Il nostro sistema e modello di vita, stretto nella morsa della pandemia, ha dimostrato come la “cultura dello scarto” diventa alla fine deleteria anche per i cosiddetti ricchi. Pensiamo per un attimo alle migliaia di cosiddetti “clandestini” resi tali da una legge dello stato, che si muovono senza dimora, senza lavoro, senza un tetto, senza controllo lungo le nostre strade, quanto in questo periodo, anche solo da un punto di vista infettivo, possono essere un pericolo per tutti noi, se privati del controllo sanitario.

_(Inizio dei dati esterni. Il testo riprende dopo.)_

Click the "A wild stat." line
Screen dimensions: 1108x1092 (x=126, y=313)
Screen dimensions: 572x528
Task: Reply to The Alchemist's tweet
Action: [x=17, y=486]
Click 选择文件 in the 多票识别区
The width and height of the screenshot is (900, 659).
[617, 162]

Dunque siamo in un momento storico in cui è possibile uscire dagli errori e dai limiti dati dai sistemi che ci hanno accompagnato fino ad oggi.
Due Papi hanno segnato e stanno segnando questi momenti storici: da un lato Papa Giovanni II che ha contribuito alla fine dei regimi comunisti negli anni ’80 e ’90 e dall’altro Papa Francesco che sta portando avanti un processo di contrasto al capitalismo sfrenato, lottando contro le grandi lobbys finanziarie, per la tutela dell’ambiente e delle popolazioni e tribù che oggi rischiano di scomparire, per l’accoglienza verso i migranti, per l’aiuto ai paesi più poveri del mondo.
In un piccolo libretto appena uscito Papa Francesco ci invita a costruire una nuova strada per un mondo migliore diverso da questi due modi di pensare il mondo, che nelle loro applicazioni concrete hanno portato invece a un regresso delle libertà, a un divario sempre maggiore tra i pochi ricchi e i molti poveri, alla nascita di populismi e alla paura dell’altro, a un passo da una crisi ambientale senza ritorno.
“Ritorniamo a sognare” è il suo titolo che è un invito a sentirsi costruttori del mondo in cui viviamo.
Papa Francesco fa l’esempio del diluvio universale, spingendo a paragonare la pandemia che ci sta colpendo come il nostro “momento Noè”; ma è necessario ritrovare e salire sull’arca dei vincoli che ci uniscono, della comune appartenenza, l’arca del “noi” contro l’io che ci sta portando a sbattere contro uno scoglio dove si infrangono i sogni e il nostro futuro.